What the exercise asks
Rewrite the items as a JSON list of strings, one string per line, leaving out blank lines. Begin at the line that contains "designated [358, 211]" and stop after the line that contains "generating [140, 292]".

Supplied material
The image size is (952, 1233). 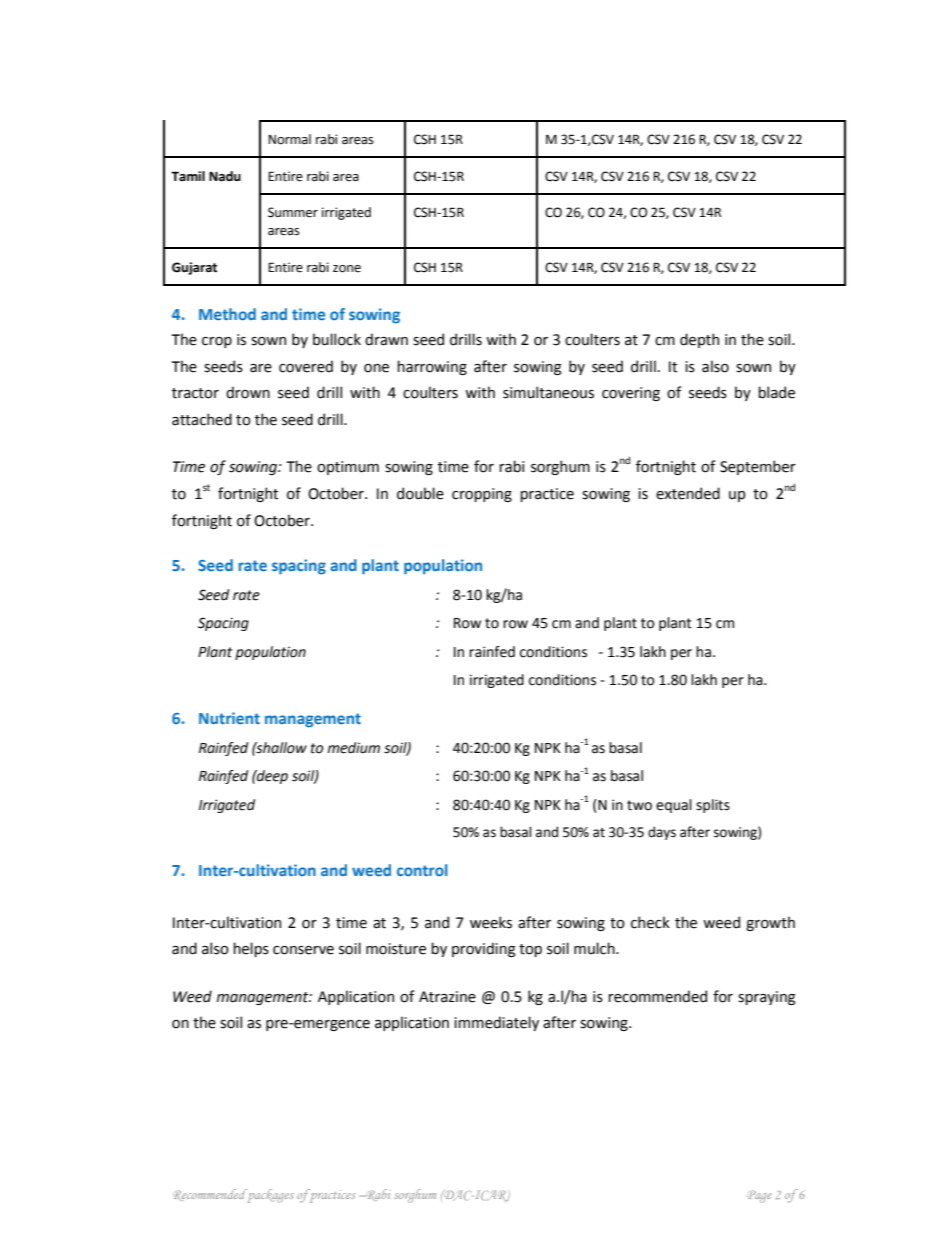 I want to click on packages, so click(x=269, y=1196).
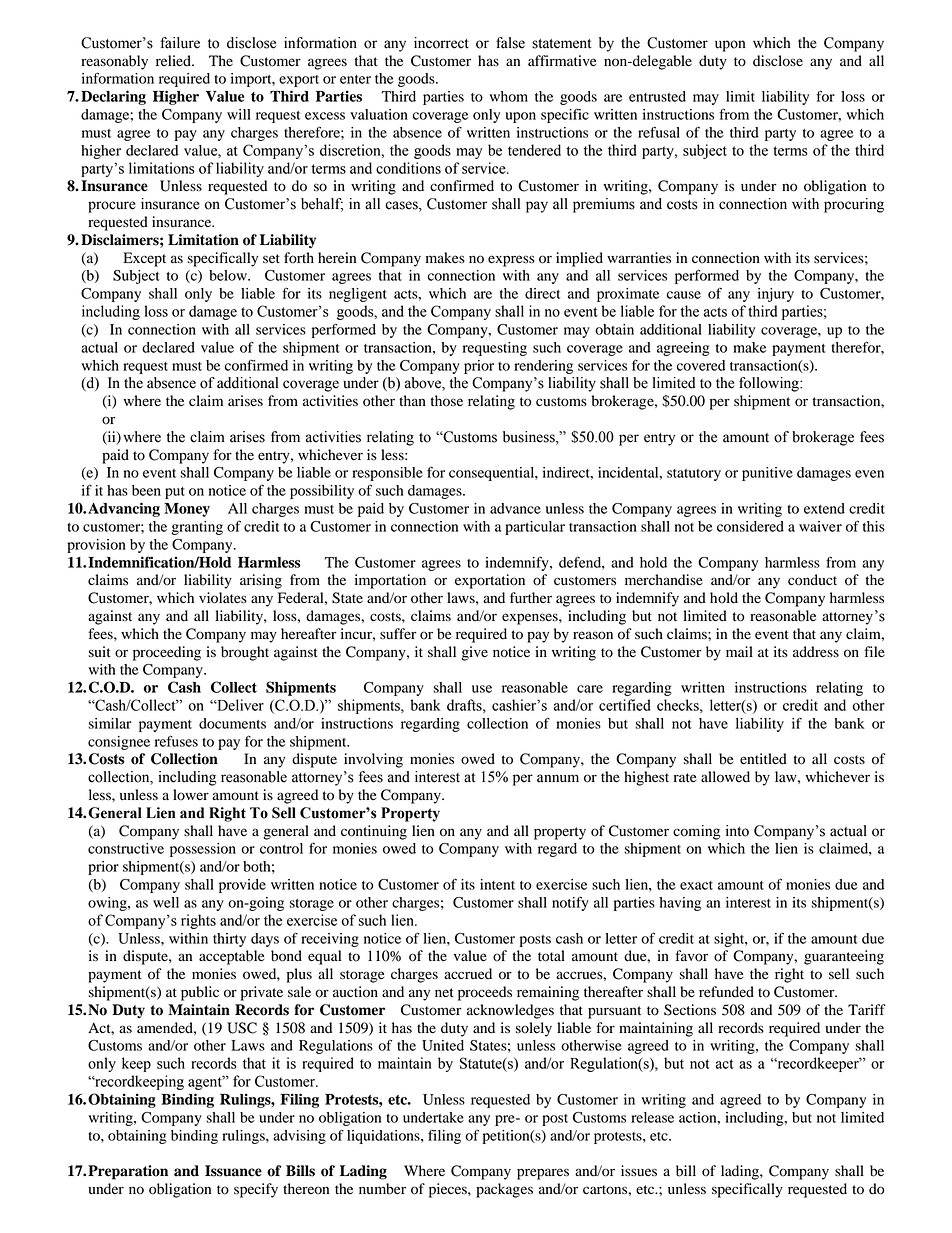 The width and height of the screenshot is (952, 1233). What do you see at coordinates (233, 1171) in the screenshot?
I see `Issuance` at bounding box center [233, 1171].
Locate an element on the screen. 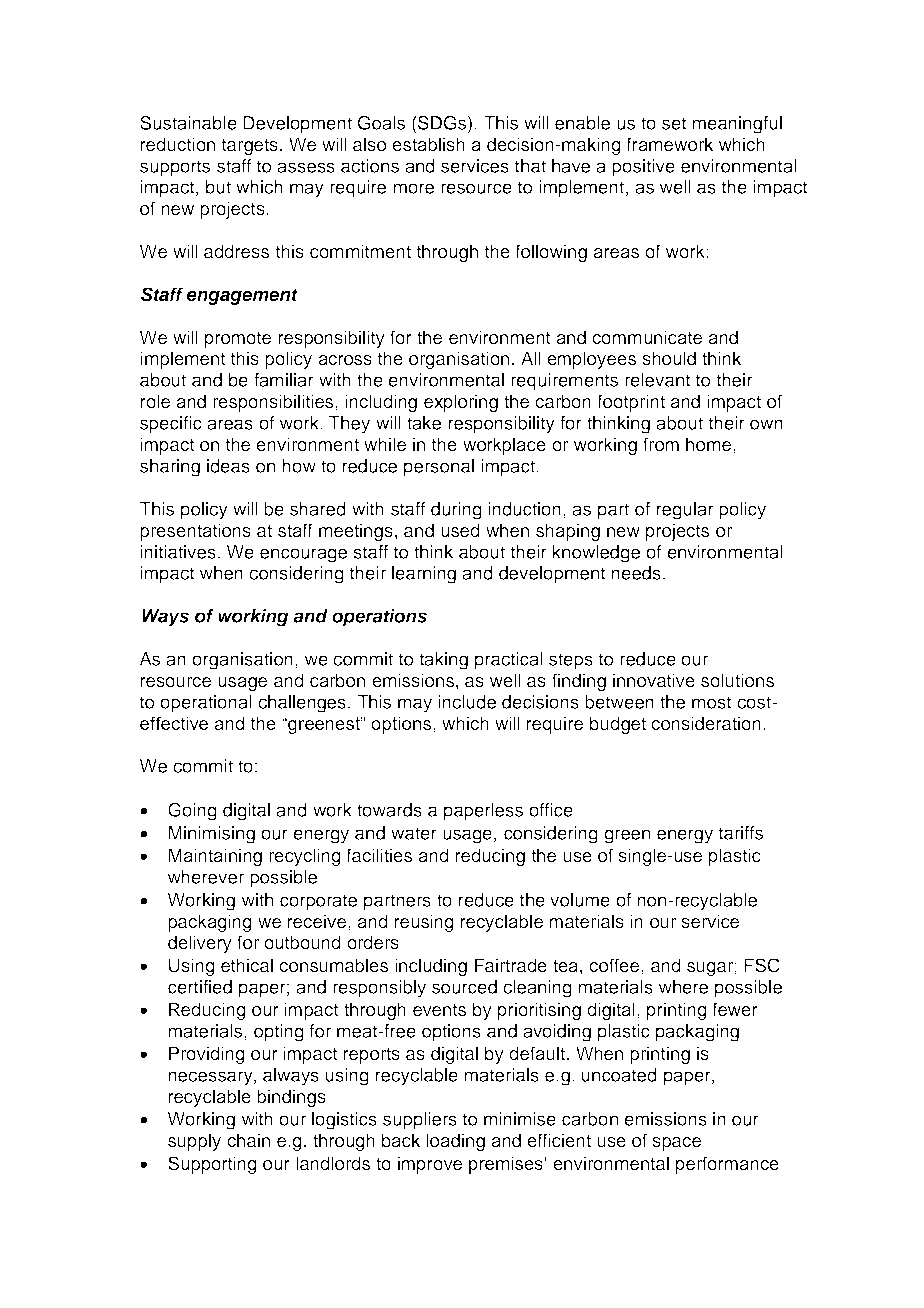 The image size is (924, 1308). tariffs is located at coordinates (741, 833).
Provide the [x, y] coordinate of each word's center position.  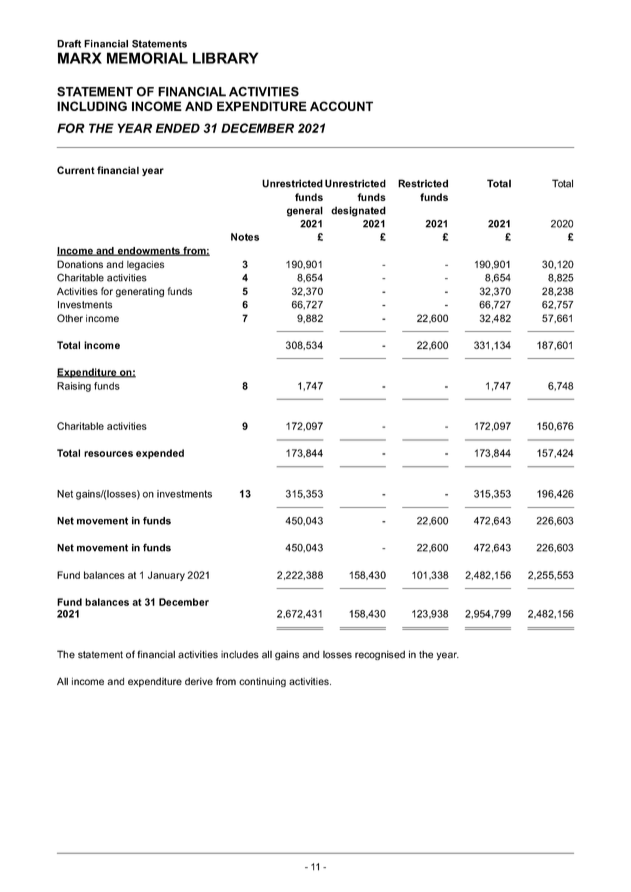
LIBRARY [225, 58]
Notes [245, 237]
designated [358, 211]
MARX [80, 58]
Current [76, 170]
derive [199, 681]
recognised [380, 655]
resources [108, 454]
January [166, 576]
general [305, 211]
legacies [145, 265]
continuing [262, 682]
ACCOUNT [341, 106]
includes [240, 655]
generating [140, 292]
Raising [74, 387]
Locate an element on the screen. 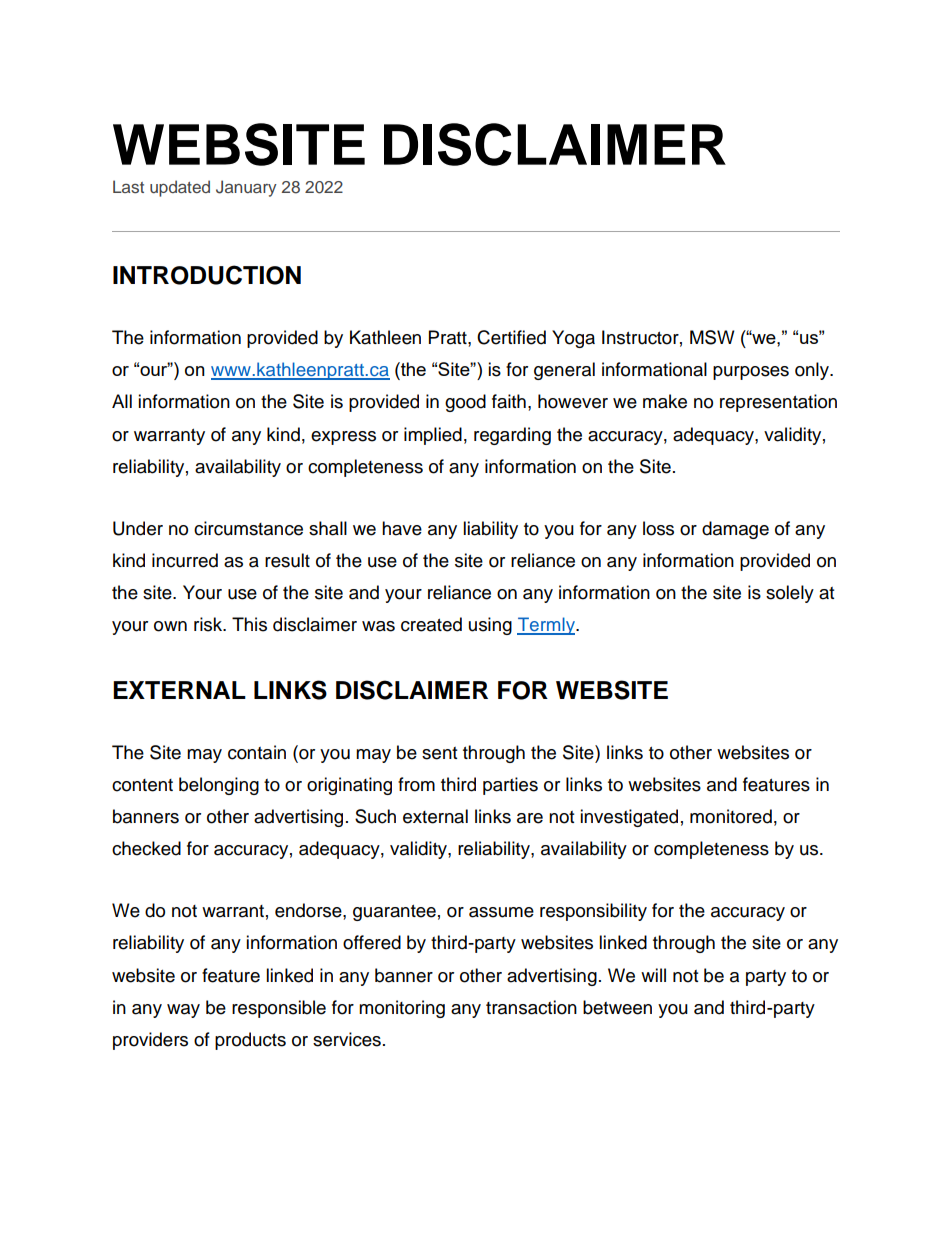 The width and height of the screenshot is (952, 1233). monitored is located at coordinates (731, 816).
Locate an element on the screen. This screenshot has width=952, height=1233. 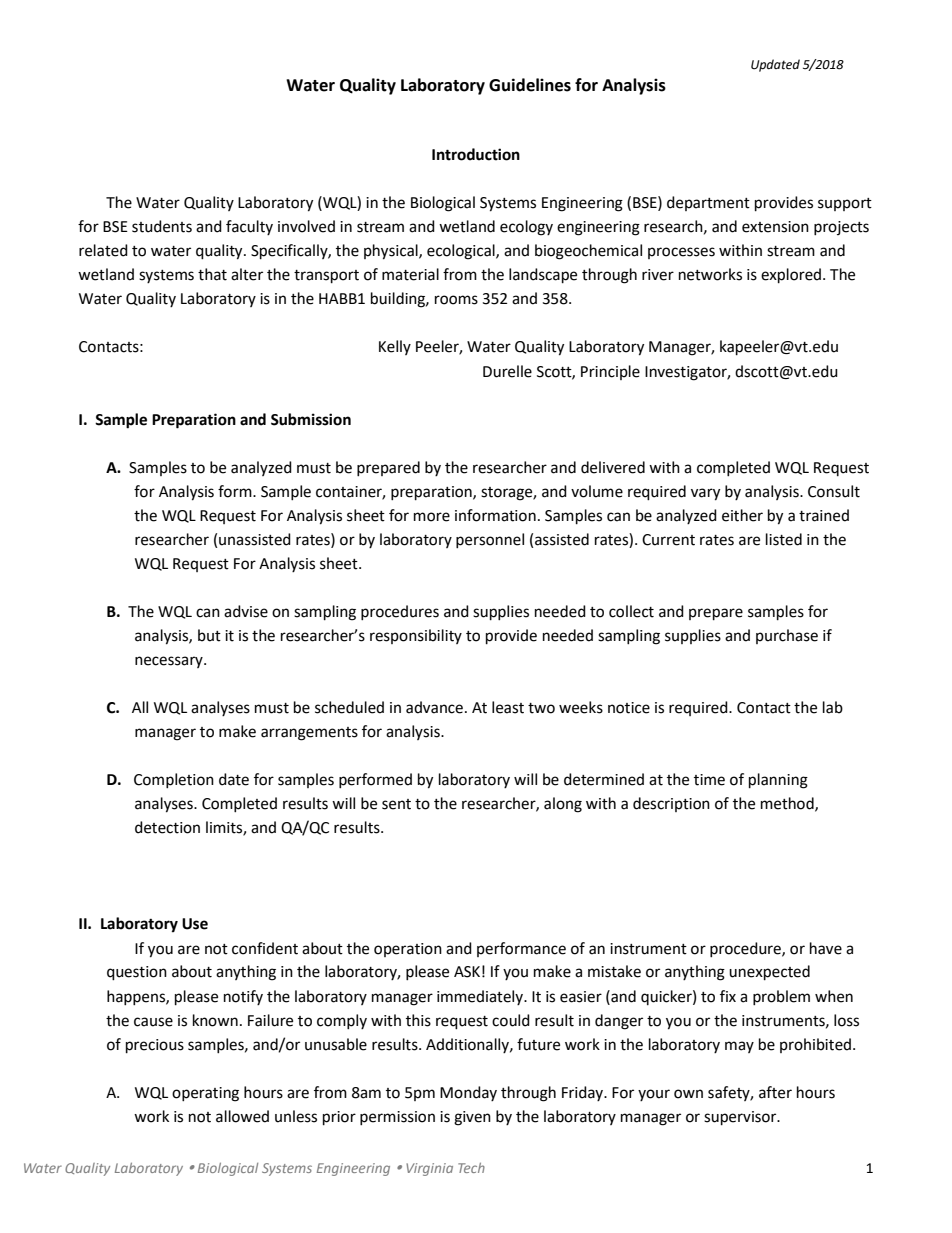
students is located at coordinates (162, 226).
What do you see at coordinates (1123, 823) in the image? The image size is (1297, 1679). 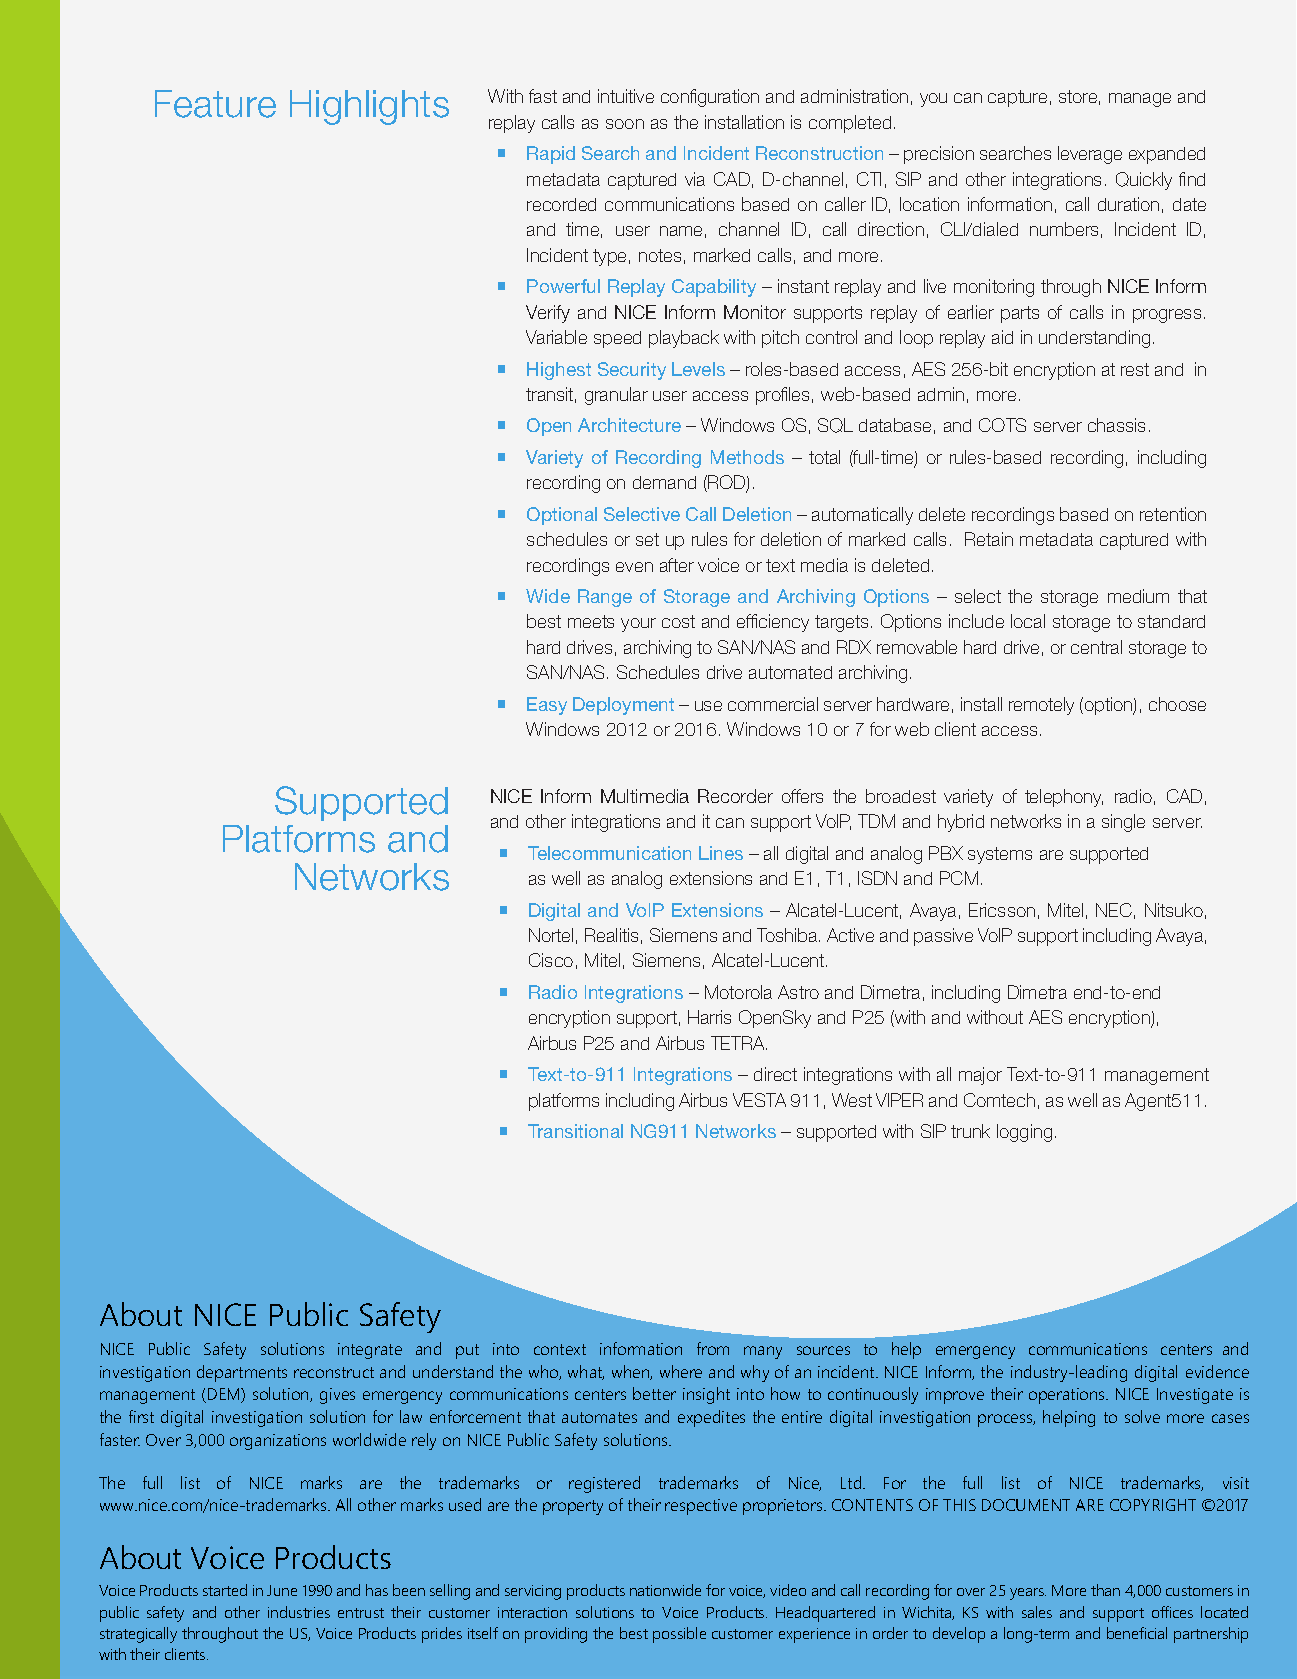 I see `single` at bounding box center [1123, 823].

Result for this exercise
[
  "designated [358, 211]",
  "MARX [80, 58]",
  "Current [76, 170]",
  "derive [199, 681]",
  "recognised [380, 655]",
  "resources [108, 454]",
  "January [166, 576]",
  "general [305, 211]",
  "legacies [145, 265]",
  "continuing [262, 682]",
  "ACCOUNT [341, 106]",
  "includes [240, 655]",
  "generating [140, 292]"
]